Facebook posts by Utah lawmaker further stoke debate over conversion therapy

Rep. Craig Hall, R-West Valley City confers with Judiciary chairwoman Rep. Karianne Lisonbee, during the House Judiciary Committee meeting in Salt Lake City, Utah, on Tuesday, March 5, 2019. Hall watched lawmakers dismantle his bill to end conversion therapy and replace it with an alternative that he says would do nothing to stop the widely-discredited practice. | Photo by Leah Hogsten/The Salt Lake Tribune via Associated Press, St. George News

SALT LAKE CITY (AP) — A nationwide push to ban LGBTQ conversion therapy for minors looked like it could succeed in conservative Utah after The Church of Jesus Christ of Latter-day Saints said it wouldn’t stand in the way, but the effort ground to a halt this week.

Conversion therapy has a long history in Utah, and the legislation drew fierce opposition from people who said barring therapists from talking about changing someone’s sexual orientation would violate free-speech rights.

It was seen as a milestone when the LDS church announced it would not oppose the ban, considering past teachings that being gay could be “cured,” according to religion scholars.

The church has condemned conversion therapy and taken a more welcoming stance to the LGBTQ community but remains opposed to gay marriage and sex.

The Utah effort got momentum amid a national campaign to ban the practice this year. Fifteen other states have passed laws, and advocates in Utah said it would help combat an alarming spike in youth suicide.

But eight Republican lawmakers approved changes this week that advocates said effectively gutted the ban. They would have allowed damaging practices aimed at changing kids’ gender identity, activists said.

Rep. Karianne Lisonbee, R – Clearfield, speaks during the Utah Taxpayers Association 2019 legislative outlook conference, in Salt Lake City. Jan. 7, 2019 | Associated Press photo by Rick Bowmer, St. George News

Republican Rep. Karianne Lisonbee sponsored the changes and insisted she was looking for a compromise that would still protect LGBTQ kids. But activists say some of her Facebook comments revealed by The Associated Press indicate that she supports the debunked practice.
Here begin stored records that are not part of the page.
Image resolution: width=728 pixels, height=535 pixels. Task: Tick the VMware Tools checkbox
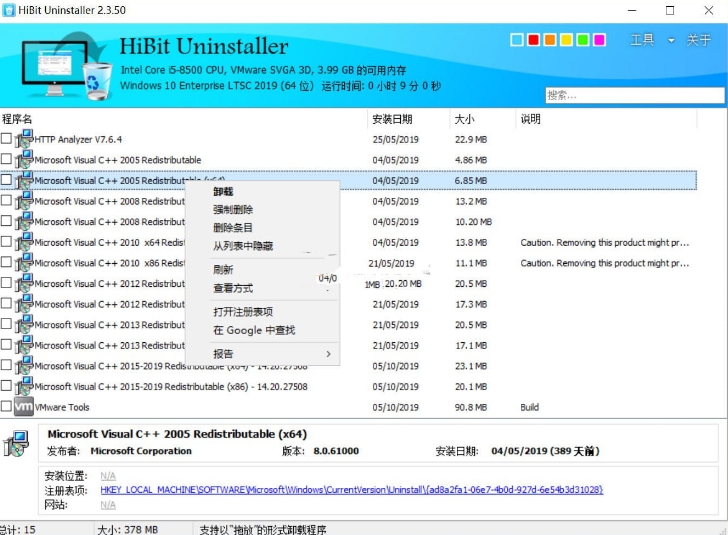(x=7, y=407)
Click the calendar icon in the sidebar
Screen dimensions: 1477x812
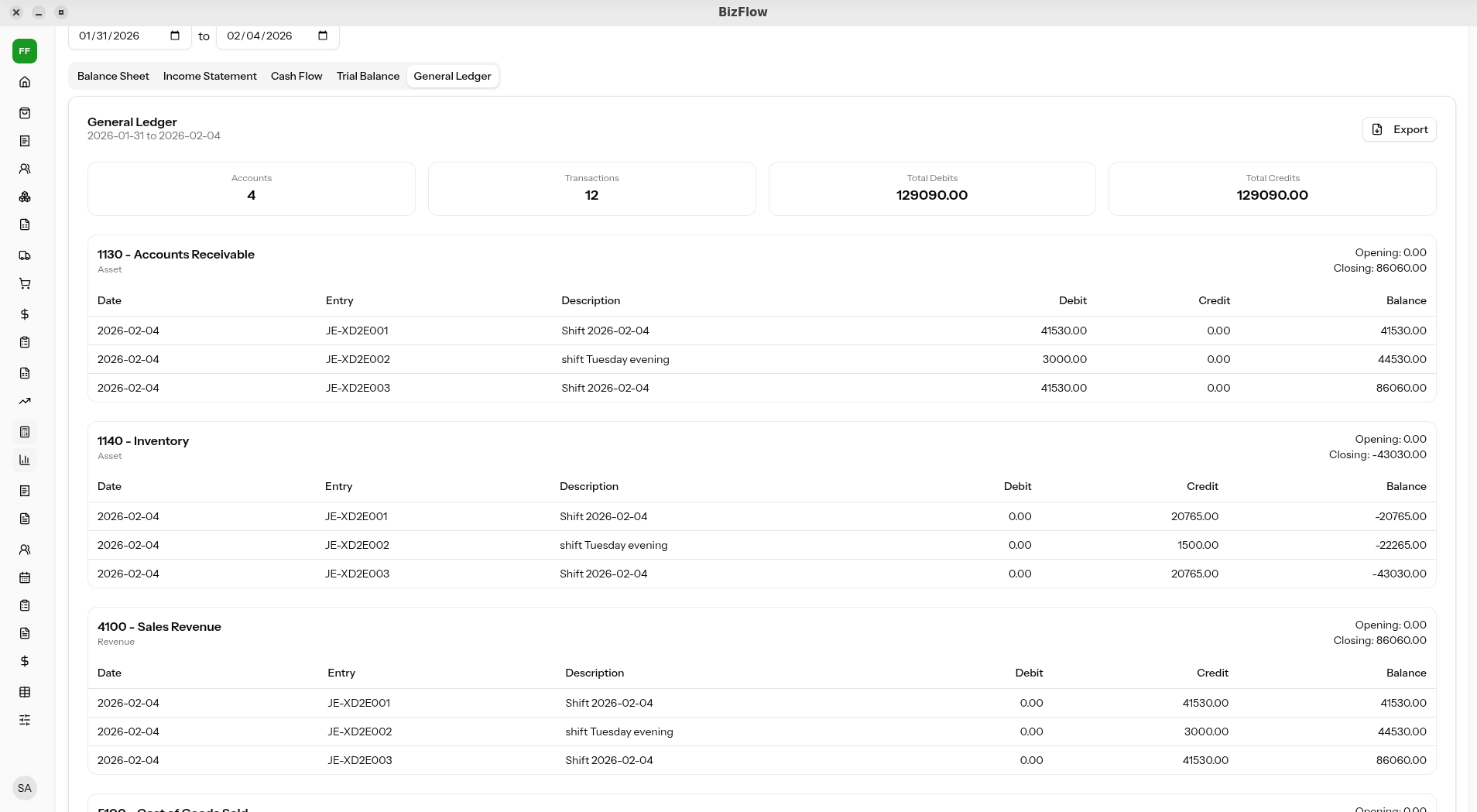pyautogui.click(x=25, y=577)
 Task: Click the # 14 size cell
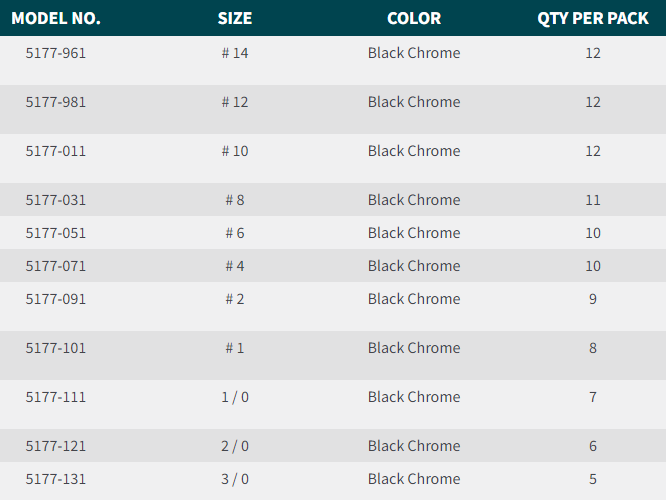pyautogui.click(x=235, y=53)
In 2013 comments reviewed by the AP and confirmed by two family members, Lisonbee wondered whether it was “possible that living a homosexual lifestyle may cause individuals to choose to commit suicide?”

She also wrote a 1970s-era experiment in Utah using electric shocks to change sexual orientation was horrifying but shouldn’t be considered torture on subjects who volunteered.

Lisonbee said people have “successfully overcome” what she called “unwanted same-sex attraction” and that such therapy should be available to others who want it.

Asked Thursday about the comments that have since been removed, Lisonbee didn’t disavow them but said they came in an occasionally heated debate between members of her family over a story about same-sex marriage and the Mormon church.

“I repeatedly said my stance was love and compassion and not judgment,” she said.

Asked about the comment on suicide, she pointed to legislative testimony by a man who said he felt despondent about his attraction to other men until he underwent therapy that helped him meet and marry a woman.

Troy Williams with the gay rights group Equality Utah denounced the posts.

“She’s falsely suggesting that people take their lives because they are gay,” he said. “That is reckless and dangerous rhetoric that reveals her extreme homophobia.”

Lisonbee denied that allegation. She said conversion therapy is a “horrific practice” and pointed out that her version also would have banned electroshock therapy.

“My goal was to find something that could pass,” she said, adding that she’s now the target of angry messages.

But activists say therapists practicing conversion therapy generally don’t use outdated, painful techniques, and her revisions still would have allowed practices they do employ to try to change behavior and feelings.

“It’s much worse than doing nothing,” said Maria Olsen-Hiatt, 21, who suffers from post-traumatic stress disorder after going through conversion therapy at age 14.

She came to the state Capitol on Thursday night to protest the ban’s defeat.

Gov. Gary Herbert released a letter apologizing for supporting the changes, calling it “an enormous misunderstanding.”

Olsen-Hiatt said the outcome reveals a disconnect. While state leaders have reached out to gay teens as they work to prevent suicide, she said there’s still a widespread view in Utah that “LGBT existence is sinful.”